TASK ITEM -
Print, exactly as they stand, the lines below from the one that has "Focus the Seat ID text input field" to the one that has "Where should I", inclusive, leaving out the pictures.

ENTRIES SHOWN -
---+---

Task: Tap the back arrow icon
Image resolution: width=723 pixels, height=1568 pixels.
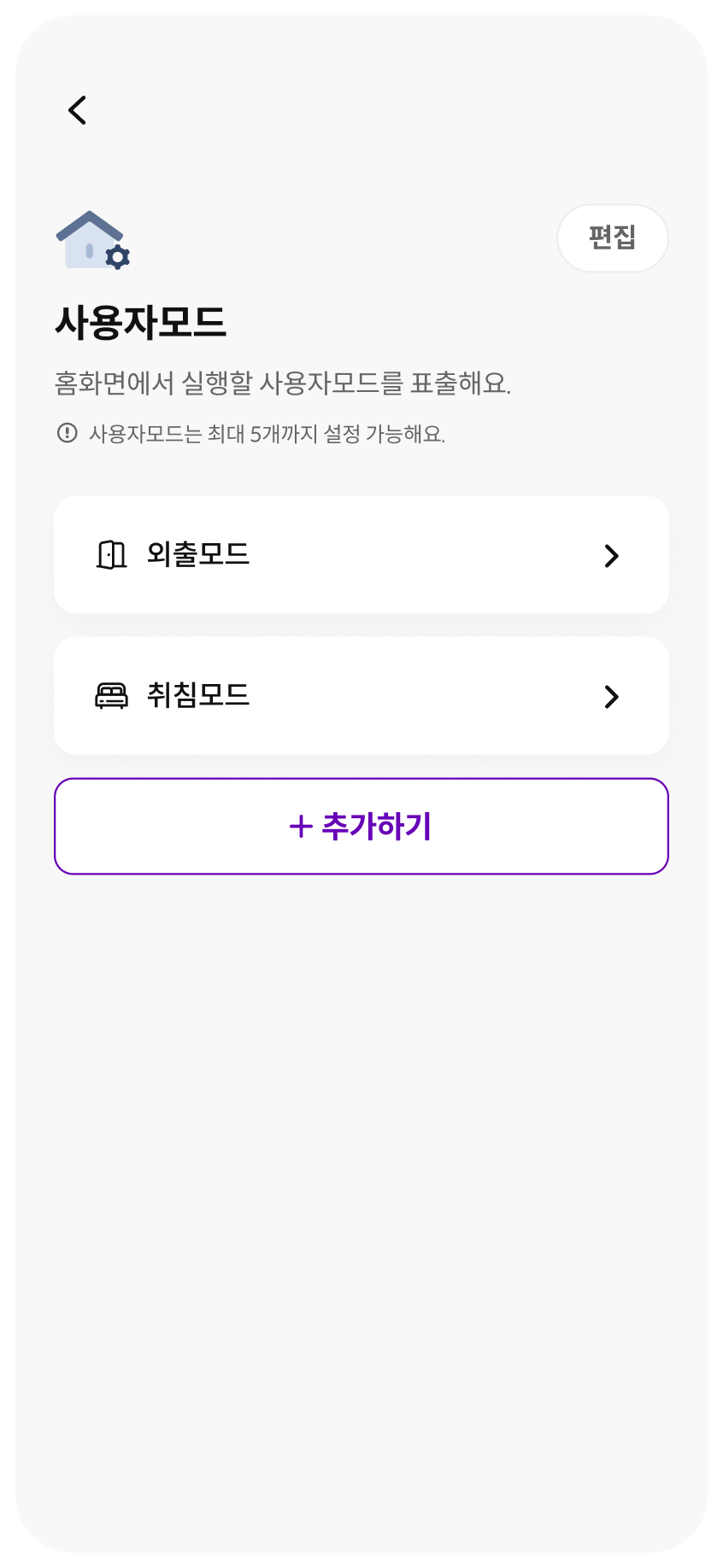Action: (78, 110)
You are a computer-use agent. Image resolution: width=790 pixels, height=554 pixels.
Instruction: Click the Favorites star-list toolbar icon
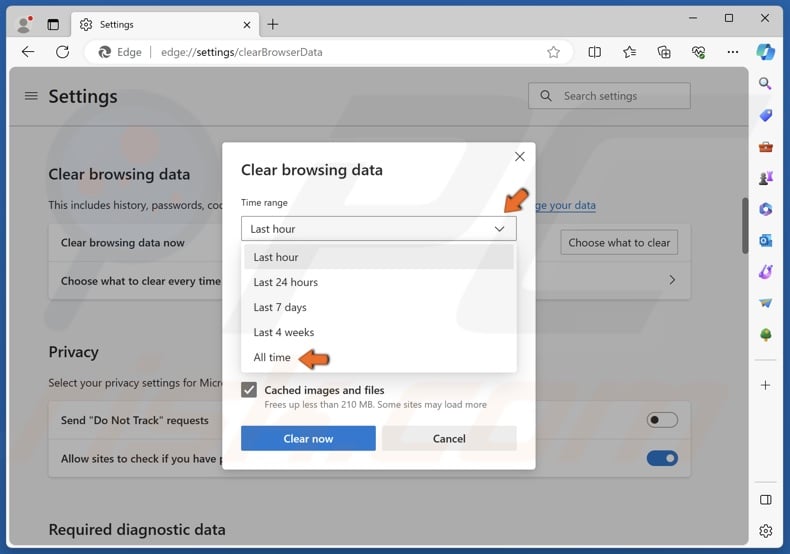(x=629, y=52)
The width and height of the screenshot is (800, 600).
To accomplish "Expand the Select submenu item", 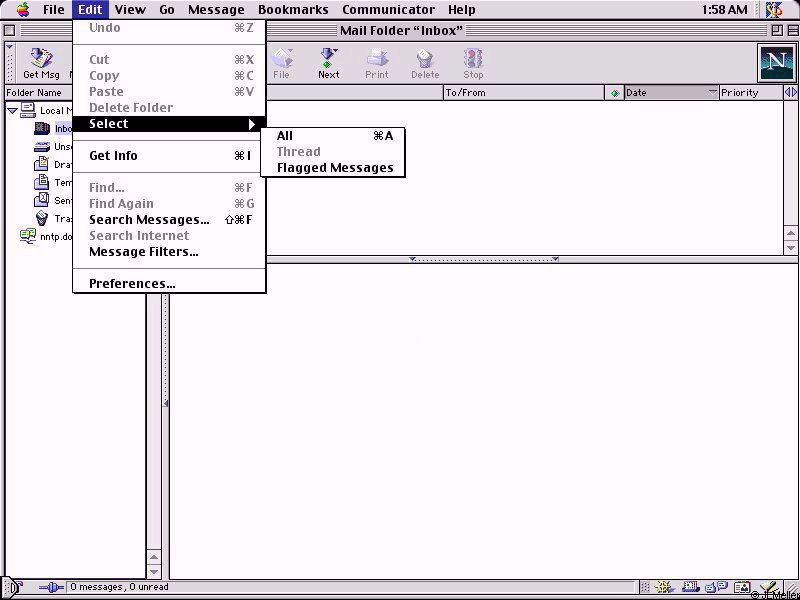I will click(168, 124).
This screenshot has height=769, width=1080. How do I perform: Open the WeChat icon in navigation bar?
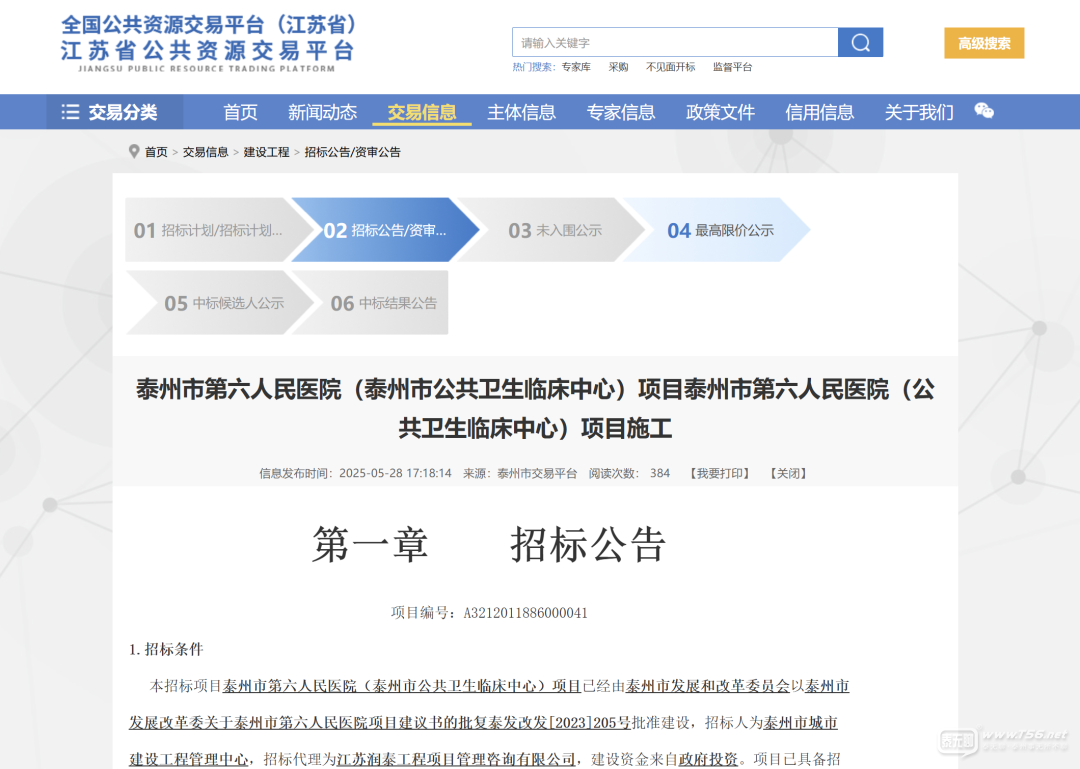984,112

---+---

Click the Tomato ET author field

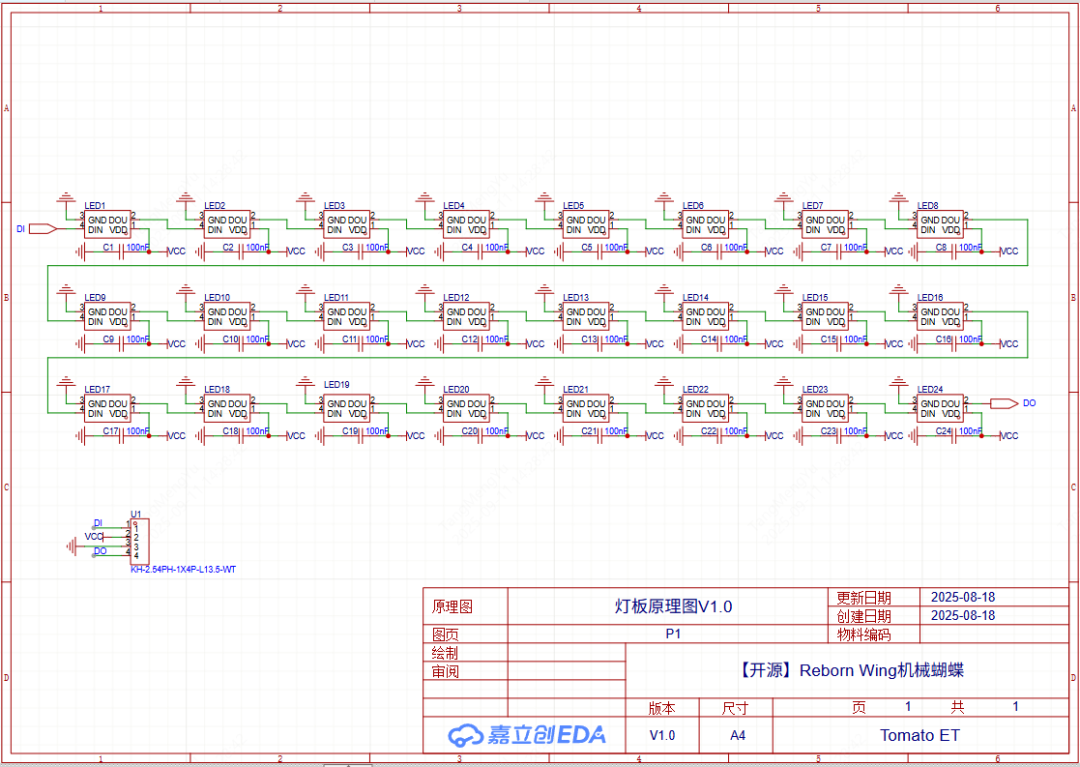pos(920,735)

---+---

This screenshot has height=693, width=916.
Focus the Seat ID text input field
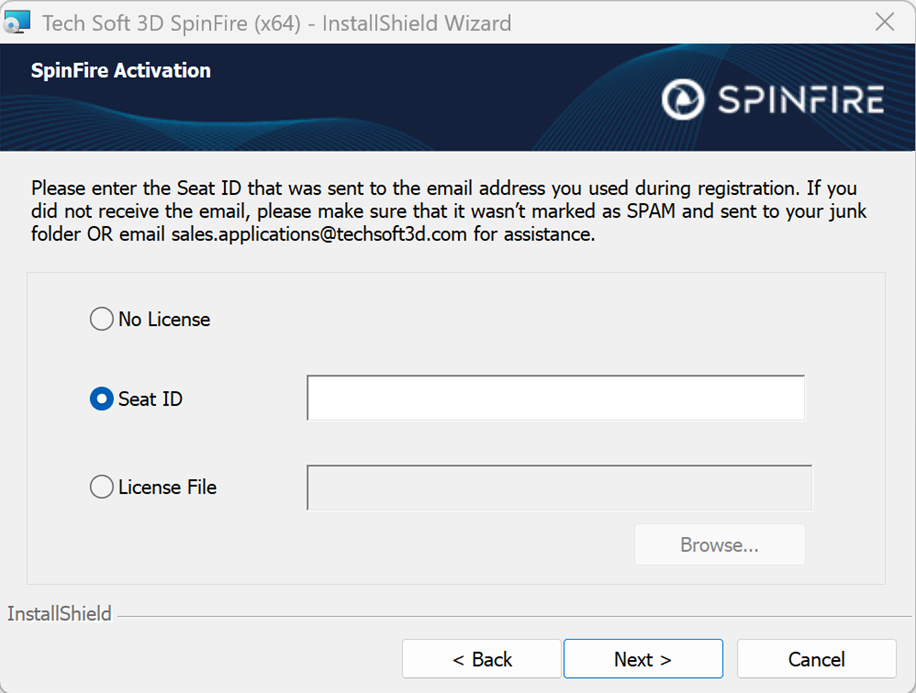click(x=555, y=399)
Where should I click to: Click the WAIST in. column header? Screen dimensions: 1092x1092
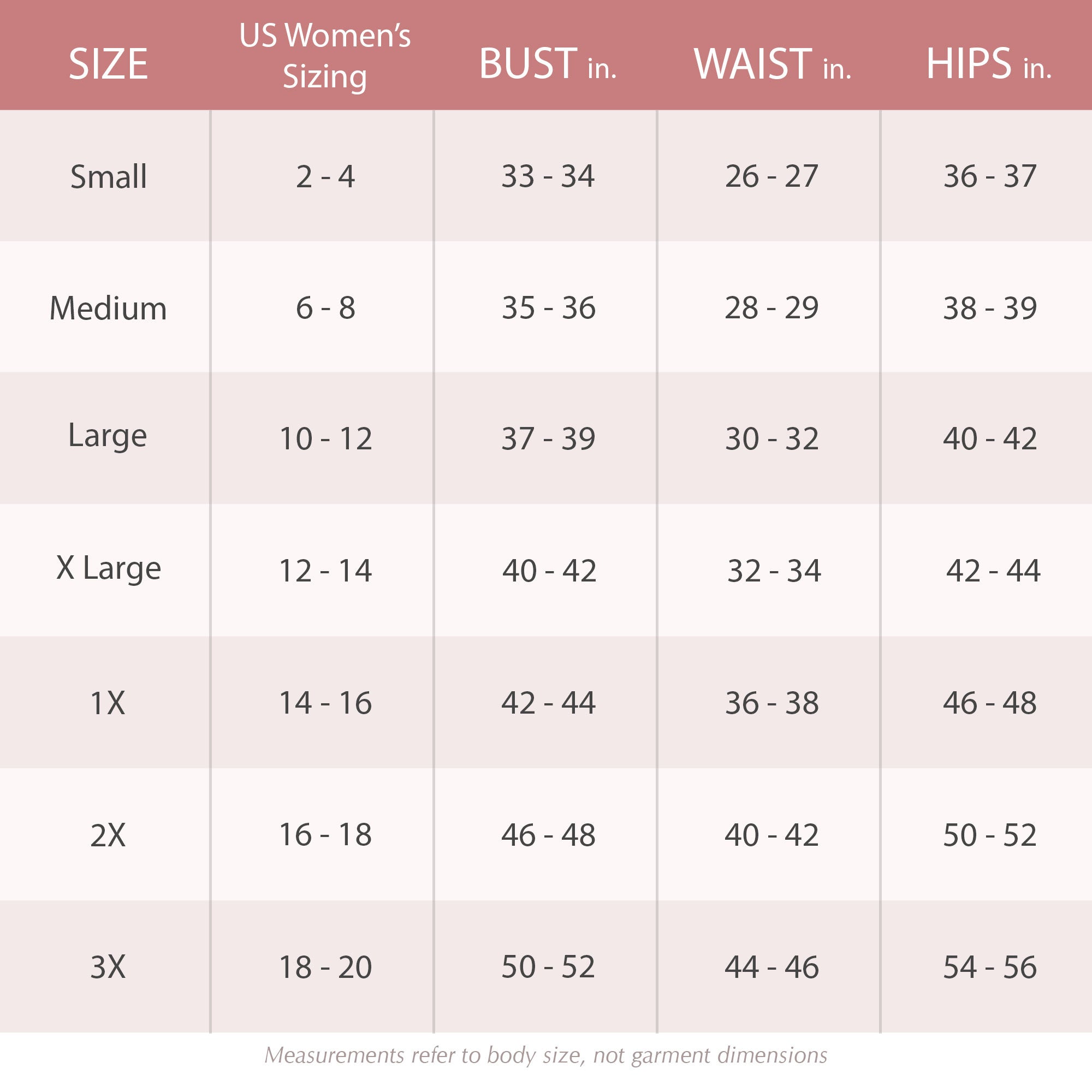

---+---

COMPLETED TASK -
Focus the Seat ID text input field
click(x=555, y=399)
Where should I click to: Click the WAIST in. column header? Screen dimensions: 1092x1092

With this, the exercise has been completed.